The sultan who runs Oman ousted his father too, in 1970. Oman and the U.S. have good ties, and signed a Free Trade Agreement in 2006. President Clinton visited in 2000, as did Vice President Cheney in 2002, 2005 and 2006.
Some 3,800 miles to the west, in Burkina Faso, army captain Blaise Compaore came to power in a 1987 coup during which the man he overthrew was gunned down and quickly buried in an unmarked grave. His widow and sons are still trying to establish the precise location of his remains.
“U.S. relations with Burkina Faso are excellent,” says the State Department.
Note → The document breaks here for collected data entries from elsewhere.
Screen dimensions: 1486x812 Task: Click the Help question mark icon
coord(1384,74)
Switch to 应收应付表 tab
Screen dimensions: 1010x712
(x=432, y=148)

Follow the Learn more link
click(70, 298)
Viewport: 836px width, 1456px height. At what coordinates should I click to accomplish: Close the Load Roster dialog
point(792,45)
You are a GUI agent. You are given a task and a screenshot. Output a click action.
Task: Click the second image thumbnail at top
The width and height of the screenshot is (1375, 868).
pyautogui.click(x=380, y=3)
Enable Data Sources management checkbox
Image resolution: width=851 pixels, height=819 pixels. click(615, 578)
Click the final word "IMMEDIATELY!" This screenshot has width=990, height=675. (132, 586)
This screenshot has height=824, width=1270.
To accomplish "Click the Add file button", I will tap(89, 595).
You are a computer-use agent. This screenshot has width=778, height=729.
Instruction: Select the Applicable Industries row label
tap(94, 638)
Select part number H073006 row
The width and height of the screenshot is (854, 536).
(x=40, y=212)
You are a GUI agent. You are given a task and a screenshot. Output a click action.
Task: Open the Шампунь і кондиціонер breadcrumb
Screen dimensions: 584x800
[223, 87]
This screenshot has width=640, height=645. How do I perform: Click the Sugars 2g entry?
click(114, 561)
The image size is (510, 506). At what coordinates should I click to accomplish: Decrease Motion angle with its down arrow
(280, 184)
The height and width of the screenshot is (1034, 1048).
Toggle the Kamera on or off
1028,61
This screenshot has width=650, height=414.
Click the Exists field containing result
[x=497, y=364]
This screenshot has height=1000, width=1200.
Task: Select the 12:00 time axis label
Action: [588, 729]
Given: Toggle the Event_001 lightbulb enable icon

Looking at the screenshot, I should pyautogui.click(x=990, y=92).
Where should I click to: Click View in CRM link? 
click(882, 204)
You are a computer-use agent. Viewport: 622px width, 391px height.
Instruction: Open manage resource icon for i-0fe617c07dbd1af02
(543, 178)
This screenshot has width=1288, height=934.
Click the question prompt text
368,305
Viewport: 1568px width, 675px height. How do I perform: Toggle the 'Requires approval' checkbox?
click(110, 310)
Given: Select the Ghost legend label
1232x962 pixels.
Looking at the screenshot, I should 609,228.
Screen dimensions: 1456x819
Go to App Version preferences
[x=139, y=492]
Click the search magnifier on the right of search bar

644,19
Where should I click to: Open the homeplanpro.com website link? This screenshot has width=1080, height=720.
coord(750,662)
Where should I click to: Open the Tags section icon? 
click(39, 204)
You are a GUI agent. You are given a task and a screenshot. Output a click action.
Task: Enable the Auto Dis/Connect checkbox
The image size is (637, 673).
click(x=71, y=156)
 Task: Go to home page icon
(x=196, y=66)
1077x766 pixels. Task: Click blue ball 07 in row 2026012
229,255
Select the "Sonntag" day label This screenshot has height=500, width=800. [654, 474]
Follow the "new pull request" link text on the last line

In the same year of Compaore’s coup, Zine El Abidine Ben Ali grabbed power in Tunisia by declaring the elderly president medically unfit to remain in office.
This year the U.S. is providing Tunisia with $12 million in foreign military financing plus another $8.8. million to support counterterrorism programs. “The United States has very good relations with Tunisia,” the State Department reports.
And finally, Equatorial Guinea has been misruled since 1979 by a man who as a military police officer seized power in a coup, then had his predecessor tried and executed.
Subsequent “elections” in a country where oil riches have done nothing to improve the lives of its citizens have seen suspiciously large victories for Teodoro Obiang, whom critics have described as one of Africa’s worst dictators.
The U.S. is the largest single foreign investor in Equatorial Guinea, which has an embassy in Washington and a consulate in Houston.
Obiang, who then Secretary of State Condoleezza Rice welcomed as “a good friend” on a 2006 visit, will be among the leaders feted at the U.N. next week.
When coming from the likes of Chavez, the double standards reflected in the vilification of Honduras’ interim government are not particularly surprising.

They are infinitely more troubling when echoed by those in Washington who know better.